--- BEGIN Supplied data ---
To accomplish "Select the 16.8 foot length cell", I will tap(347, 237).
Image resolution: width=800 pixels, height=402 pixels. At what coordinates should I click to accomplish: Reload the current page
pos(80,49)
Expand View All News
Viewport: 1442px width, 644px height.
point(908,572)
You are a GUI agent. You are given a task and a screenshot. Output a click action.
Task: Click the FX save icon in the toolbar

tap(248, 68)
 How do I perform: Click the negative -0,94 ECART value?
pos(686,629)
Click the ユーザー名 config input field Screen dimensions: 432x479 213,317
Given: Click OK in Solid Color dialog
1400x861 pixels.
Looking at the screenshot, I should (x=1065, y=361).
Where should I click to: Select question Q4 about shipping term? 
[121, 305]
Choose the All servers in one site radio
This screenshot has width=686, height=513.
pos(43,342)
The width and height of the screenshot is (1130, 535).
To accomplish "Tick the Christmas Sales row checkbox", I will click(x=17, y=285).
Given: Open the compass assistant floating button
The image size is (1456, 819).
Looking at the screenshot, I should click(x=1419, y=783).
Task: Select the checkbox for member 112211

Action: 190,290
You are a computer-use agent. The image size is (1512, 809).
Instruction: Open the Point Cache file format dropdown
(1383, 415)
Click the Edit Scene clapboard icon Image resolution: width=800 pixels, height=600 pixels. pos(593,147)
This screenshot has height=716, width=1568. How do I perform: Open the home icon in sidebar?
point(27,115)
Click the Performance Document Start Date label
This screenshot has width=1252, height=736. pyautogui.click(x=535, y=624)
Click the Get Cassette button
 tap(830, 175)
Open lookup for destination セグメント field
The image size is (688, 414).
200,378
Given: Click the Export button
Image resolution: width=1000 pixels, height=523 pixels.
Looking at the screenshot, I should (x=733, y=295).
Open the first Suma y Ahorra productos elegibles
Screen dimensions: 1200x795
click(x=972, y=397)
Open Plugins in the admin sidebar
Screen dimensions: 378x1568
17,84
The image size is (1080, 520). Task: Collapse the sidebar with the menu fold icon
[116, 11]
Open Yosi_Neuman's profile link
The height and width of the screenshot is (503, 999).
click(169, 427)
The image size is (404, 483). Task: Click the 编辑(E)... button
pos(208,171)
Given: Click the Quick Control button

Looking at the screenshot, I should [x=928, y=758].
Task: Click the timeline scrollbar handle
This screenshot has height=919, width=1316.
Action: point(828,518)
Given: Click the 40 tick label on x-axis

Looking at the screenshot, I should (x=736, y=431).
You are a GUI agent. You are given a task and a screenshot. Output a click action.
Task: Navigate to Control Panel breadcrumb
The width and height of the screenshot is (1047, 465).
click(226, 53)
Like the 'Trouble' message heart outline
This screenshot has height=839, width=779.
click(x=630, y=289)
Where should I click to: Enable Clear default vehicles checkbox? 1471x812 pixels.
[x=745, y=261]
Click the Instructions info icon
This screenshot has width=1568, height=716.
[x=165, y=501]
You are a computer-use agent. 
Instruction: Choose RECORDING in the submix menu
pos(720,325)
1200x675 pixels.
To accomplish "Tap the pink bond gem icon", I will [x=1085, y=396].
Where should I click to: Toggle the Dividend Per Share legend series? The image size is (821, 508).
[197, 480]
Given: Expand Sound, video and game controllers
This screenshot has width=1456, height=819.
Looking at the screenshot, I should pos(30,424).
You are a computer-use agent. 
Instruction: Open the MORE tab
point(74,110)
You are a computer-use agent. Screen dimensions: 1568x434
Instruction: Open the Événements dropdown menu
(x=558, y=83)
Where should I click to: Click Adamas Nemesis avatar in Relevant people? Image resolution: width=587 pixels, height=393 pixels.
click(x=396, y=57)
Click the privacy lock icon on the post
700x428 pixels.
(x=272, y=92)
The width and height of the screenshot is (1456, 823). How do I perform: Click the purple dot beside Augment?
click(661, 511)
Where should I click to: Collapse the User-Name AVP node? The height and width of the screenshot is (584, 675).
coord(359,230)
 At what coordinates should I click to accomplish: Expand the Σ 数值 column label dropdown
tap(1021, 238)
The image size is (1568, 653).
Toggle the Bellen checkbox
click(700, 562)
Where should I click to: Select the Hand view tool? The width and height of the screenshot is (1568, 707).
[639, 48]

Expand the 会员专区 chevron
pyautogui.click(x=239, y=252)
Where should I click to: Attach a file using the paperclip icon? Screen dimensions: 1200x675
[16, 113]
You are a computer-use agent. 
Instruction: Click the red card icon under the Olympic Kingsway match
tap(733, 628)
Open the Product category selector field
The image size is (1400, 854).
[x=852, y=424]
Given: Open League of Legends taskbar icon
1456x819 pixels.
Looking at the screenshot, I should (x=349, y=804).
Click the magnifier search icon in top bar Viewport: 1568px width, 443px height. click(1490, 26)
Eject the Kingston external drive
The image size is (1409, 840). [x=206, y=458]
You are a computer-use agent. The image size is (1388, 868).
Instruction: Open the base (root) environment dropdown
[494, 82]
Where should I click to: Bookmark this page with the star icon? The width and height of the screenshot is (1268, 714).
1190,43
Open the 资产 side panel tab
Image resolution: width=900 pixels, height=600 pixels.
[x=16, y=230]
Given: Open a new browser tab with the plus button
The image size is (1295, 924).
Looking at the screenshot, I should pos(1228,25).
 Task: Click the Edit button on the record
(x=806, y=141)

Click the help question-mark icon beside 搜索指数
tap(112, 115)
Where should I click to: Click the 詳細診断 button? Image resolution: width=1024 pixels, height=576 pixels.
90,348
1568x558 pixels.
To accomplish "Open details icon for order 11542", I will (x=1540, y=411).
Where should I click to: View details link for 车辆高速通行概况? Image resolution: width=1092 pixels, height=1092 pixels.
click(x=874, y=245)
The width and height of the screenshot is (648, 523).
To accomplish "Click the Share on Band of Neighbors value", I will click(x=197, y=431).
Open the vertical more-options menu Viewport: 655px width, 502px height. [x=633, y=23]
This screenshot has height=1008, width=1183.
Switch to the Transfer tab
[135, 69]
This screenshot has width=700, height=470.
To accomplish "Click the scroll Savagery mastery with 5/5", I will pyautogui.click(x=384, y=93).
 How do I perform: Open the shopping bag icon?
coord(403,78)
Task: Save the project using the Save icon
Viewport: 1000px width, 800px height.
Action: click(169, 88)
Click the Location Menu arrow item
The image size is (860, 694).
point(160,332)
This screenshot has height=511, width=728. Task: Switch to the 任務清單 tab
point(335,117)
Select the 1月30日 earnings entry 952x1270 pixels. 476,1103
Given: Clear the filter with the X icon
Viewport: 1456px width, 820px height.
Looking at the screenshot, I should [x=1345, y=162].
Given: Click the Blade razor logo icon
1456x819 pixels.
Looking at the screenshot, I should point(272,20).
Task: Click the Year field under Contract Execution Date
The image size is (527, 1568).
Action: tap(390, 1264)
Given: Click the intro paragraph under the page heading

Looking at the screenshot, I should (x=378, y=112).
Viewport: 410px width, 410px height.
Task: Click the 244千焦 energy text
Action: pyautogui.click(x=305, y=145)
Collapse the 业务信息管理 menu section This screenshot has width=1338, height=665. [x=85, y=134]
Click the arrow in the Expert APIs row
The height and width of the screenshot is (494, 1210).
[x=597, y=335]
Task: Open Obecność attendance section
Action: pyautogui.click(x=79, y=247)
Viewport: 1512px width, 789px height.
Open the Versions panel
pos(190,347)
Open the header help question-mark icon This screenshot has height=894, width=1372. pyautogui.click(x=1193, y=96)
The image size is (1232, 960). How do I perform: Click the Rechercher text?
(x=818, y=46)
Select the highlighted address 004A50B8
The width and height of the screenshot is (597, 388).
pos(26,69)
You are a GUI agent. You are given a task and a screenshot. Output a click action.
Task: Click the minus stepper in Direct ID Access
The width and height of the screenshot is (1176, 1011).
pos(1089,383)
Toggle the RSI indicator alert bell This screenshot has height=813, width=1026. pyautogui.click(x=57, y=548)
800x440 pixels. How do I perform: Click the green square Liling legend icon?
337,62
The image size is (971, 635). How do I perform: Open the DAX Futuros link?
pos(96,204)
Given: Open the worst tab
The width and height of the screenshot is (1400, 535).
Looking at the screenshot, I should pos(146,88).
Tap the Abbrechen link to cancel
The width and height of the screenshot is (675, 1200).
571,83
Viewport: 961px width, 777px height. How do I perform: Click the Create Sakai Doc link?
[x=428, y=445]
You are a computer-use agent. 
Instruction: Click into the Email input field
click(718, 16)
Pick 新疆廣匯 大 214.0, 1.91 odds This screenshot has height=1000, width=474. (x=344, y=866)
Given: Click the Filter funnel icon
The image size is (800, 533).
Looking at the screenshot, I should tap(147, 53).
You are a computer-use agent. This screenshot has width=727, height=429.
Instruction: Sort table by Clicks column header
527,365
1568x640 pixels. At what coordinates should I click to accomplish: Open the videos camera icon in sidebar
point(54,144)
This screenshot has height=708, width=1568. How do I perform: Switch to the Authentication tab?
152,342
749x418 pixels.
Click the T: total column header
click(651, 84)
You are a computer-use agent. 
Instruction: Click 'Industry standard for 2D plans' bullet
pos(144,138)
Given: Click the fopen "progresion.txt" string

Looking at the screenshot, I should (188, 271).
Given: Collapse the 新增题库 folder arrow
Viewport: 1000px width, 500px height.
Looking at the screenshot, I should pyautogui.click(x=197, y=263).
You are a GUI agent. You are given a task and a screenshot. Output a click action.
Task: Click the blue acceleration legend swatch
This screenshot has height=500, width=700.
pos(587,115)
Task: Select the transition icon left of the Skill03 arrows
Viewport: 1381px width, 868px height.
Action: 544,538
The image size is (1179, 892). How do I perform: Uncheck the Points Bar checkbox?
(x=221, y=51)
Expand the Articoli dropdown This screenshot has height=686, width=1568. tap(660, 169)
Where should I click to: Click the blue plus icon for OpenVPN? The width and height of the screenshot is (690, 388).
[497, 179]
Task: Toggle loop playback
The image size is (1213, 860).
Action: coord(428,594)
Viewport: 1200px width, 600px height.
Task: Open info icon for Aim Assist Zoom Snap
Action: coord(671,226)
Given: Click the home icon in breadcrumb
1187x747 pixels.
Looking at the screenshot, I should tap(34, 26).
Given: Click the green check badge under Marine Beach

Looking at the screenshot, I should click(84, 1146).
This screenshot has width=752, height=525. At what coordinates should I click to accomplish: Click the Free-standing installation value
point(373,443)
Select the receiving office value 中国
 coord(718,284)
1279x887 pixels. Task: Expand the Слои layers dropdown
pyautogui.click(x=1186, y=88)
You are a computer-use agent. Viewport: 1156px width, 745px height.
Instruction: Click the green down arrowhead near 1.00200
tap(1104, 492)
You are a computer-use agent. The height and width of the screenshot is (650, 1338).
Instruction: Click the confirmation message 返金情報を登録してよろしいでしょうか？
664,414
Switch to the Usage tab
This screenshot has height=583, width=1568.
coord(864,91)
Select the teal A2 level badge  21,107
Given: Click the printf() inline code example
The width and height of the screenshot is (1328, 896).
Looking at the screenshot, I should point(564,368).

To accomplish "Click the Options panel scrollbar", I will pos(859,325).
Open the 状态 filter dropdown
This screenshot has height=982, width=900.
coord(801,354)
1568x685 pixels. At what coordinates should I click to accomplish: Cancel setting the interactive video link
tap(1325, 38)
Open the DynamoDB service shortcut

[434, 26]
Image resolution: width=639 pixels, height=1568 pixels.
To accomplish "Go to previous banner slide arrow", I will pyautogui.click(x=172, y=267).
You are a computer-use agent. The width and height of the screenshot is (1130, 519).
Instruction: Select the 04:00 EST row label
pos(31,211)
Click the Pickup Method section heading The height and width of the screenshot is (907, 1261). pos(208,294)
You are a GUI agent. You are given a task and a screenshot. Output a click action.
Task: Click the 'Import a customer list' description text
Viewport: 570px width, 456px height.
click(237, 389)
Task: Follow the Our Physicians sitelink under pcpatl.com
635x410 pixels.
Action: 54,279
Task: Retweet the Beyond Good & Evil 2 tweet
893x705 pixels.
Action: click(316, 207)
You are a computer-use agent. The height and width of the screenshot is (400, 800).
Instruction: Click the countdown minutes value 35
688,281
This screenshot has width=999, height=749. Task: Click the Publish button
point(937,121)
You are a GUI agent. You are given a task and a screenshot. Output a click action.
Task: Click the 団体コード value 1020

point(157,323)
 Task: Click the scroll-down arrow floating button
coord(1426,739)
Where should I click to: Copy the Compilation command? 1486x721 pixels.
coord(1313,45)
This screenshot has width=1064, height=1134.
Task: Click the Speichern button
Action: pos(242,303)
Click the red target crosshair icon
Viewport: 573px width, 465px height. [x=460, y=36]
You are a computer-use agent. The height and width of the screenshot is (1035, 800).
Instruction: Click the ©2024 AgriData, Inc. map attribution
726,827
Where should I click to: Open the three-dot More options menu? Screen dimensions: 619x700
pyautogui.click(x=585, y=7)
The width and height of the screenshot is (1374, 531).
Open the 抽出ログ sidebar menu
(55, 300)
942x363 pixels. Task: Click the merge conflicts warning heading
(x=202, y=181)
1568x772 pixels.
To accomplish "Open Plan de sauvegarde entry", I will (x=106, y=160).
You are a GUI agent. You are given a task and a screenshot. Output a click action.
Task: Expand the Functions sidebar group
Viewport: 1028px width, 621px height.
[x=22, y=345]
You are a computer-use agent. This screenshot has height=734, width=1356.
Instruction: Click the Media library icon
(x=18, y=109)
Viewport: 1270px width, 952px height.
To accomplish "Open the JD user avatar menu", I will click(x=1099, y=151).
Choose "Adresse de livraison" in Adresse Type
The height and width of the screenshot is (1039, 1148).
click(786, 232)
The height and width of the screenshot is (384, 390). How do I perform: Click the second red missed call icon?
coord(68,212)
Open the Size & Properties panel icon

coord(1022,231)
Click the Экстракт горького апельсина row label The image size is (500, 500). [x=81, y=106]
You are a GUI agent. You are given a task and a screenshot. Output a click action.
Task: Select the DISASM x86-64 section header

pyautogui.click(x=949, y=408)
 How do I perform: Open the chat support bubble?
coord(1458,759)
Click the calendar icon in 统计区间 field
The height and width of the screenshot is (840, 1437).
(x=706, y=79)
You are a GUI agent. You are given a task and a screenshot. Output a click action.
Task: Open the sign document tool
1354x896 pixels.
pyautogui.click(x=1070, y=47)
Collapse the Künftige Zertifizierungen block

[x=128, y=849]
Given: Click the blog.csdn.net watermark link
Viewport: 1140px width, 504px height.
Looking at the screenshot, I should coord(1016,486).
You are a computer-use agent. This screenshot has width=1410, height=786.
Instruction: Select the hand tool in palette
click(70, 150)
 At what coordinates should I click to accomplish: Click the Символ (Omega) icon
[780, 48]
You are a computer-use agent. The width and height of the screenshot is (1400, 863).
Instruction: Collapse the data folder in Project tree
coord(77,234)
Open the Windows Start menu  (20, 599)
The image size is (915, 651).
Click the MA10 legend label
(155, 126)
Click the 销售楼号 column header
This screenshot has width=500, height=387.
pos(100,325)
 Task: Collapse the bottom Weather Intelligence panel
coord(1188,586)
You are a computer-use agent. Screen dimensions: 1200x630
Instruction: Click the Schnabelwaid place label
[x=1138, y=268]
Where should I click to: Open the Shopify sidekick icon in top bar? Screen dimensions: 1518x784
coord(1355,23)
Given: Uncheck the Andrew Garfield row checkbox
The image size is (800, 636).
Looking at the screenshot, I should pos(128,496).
--- END Supplied data ---
Update the records from their first line through the line containing "point(908,572)" by replacing "Reload" with "Refresh". Keep everything else unchanged.

▸ **The answer**
To accomplish "Select the 16.8 foot length cell", I will tap(347, 237).
Image resolution: width=800 pixels, height=402 pixels. At what coordinates should I click to accomplish: Refresh the current page
pos(80,49)
Expand View All News
Viewport: 1442px width, 644px height.
point(908,572)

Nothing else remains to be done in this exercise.